Records shown =
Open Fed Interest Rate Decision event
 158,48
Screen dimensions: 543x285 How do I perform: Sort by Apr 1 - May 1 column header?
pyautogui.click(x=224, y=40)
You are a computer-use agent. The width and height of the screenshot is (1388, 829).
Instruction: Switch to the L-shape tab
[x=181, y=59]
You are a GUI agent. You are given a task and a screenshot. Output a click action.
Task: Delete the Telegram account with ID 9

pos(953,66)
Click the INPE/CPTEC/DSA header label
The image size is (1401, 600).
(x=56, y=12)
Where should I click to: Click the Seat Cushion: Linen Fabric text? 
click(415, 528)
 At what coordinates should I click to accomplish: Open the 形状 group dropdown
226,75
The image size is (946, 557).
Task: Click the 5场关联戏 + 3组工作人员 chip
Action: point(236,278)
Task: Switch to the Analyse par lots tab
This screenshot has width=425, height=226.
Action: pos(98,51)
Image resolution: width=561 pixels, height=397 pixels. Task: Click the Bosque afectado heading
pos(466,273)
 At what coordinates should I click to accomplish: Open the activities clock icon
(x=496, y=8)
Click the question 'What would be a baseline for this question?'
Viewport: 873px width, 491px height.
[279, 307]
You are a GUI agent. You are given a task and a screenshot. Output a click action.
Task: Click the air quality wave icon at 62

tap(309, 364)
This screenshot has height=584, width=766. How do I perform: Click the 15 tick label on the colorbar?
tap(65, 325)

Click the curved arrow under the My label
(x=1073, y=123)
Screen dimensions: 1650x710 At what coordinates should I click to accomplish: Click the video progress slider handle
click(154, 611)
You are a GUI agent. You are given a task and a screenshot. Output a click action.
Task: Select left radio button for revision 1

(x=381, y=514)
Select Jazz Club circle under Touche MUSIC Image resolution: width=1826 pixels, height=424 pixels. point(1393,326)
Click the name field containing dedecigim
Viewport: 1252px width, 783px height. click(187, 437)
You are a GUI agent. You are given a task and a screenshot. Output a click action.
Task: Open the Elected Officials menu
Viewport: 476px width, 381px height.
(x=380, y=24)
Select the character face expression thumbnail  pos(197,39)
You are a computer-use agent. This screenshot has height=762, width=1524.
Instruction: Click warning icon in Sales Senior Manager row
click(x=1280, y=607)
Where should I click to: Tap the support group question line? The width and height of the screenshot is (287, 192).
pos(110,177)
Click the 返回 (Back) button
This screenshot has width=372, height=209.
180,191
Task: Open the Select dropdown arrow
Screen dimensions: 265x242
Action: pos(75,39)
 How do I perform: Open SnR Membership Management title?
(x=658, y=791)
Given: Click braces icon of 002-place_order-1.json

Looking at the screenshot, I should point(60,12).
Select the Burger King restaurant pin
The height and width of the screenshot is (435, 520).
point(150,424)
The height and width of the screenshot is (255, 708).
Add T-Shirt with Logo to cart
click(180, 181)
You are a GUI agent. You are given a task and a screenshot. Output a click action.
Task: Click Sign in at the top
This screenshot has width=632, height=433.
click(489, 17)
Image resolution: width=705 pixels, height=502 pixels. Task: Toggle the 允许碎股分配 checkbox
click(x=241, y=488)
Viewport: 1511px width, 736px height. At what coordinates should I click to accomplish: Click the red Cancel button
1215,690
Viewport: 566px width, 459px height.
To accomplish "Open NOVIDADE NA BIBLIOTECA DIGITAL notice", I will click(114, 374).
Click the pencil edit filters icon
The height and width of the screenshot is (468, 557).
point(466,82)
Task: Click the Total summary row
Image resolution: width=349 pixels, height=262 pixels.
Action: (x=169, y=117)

What is expected =
An exact copy of every line above, start to finish, is required.

Exercise solution =
Open Fed Interest Rate Decision event
 158,48
Screen dimensions: 543x285 How do I perform: Sort by Apr 1 - May 1 column header?
pyautogui.click(x=224, y=40)
You are a computer-use agent. The width and height of the screenshot is (1388, 829).
Instruction: Switch to the L-shape tab
[x=181, y=59]
You are a GUI agent. You are given a task and a screenshot. Output a click action.
Task: Delete the Telegram account with ID 9

pos(953,66)
Click the INPE/CPTEC/DSA header label
The image size is (1401, 600).
(x=56, y=12)
Where should I click to: Click the Seat Cushion: Linen Fabric text? 
click(415, 528)
 At what coordinates should I click to accomplish: Open the 形状 group dropdown
226,75
The image size is (946, 557).
Task: Click the 5场关联戏 + 3组工作人员 chip
Action: point(236,278)
Task: Switch to the Analyse par lots tab
This screenshot has width=425, height=226.
Action: pos(98,51)
Image resolution: width=561 pixels, height=397 pixels. Task: Click the Bosque afectado heading
pos(466,273)
 At what coordinates should I click to accomplish: Open the activities clock icon
(x=496, y=8)
Click the question 'What would be a baseline for this question?'
Viewport: 873px width, 491px height.
[279, 307]
You are a GUI agent. You are given a task and a screenshot. Output a click action.
Task: Click the air quality wave icon at 62

tap(309, 364)
This screenshot has height=584, width=766. How do I perform: Click the 15 tick label on the colorbar?
tap(65, 325)

Click the curved arrow under the My label
(x=1073, y=123)
Screen dimensions: 1650x710 At what coordinates should I click to accomplish: Click the video progress slider handle
click(154, 611)
You are a GUI agent. You are given a task and a screenshot. Output a click action.
Task: Select left radio button for revision 1

(x=381, y=514)
Select Jazz Club circle under Touche MUSIC Image resolution: width=1826 pixels, height=424 pixels. point(1393,326)
Click the name field containing dedecigim
Viewport: 1252px width, 783px height. click(187, 437)
You are a GUI agent. You are given a task and a screenshot. Output a click action.
Task: Open the Elected Officials menu
Viewport: 476px width, 381px height.
(x=380, y=24)
Select the character face expression thumbnail  pos(197,39)
You are a computer-use agent. This screenshot has height=762, width=1524.
Instruction: Click warning icon in Sales Senior Manager row
click(x=1280, y=607)
Where should I click to: Tap the support group question line? The width and height of the screenshot is (287, 192).
pos(110,177)
Click the 返回 (Back) button
This screenshot has width=372, height=209.
180,191
Task: Open the Select dropdown arrow
Screen dimensions: 265x242
Action: pos(75,39)
 How do I perform: Open SnR Membership Management title?
(x=658, y=791)
Given: Click braces icon of 002-place_order-1.json

Looking at the screenshot, I should point(60,12).
Select the Burger King restaurant pin
The height and width of the screenshot is (435, 520).
point(150,424)
The height and width of the screenshot is (255, 708).
Add T-Shirt with Logo to cart
click(180, 181)
You are a GUI agent. You are given a task and a screenshot. Output a click action.
Task: Click Sign in at the top
This screenshot has width=632, height=433.
click(489, 17)
Image resolution: width=705 pixels, height=502 pixels. Task: Toggle the 允许碎股分配 checkbox
click(x=241, y=488)
Viewport: 1511px width, 736px height. At what coordinates should I click to accomplish: Click the red Cancel button
1215,690
Viewport: 566px width, 459px height.
To accomplish "Open NOVIDADE NA BIBLIOTECA DIGITAL notice", I will click(114, 374).
Click the pencil edit filters icon
The height and width of the screenshot is (468, 557).
point(466,82)
Task: Click the Total summary row
Image resolution: width=349 pixels, height=262 pixels.
Action: (x=169, y=117)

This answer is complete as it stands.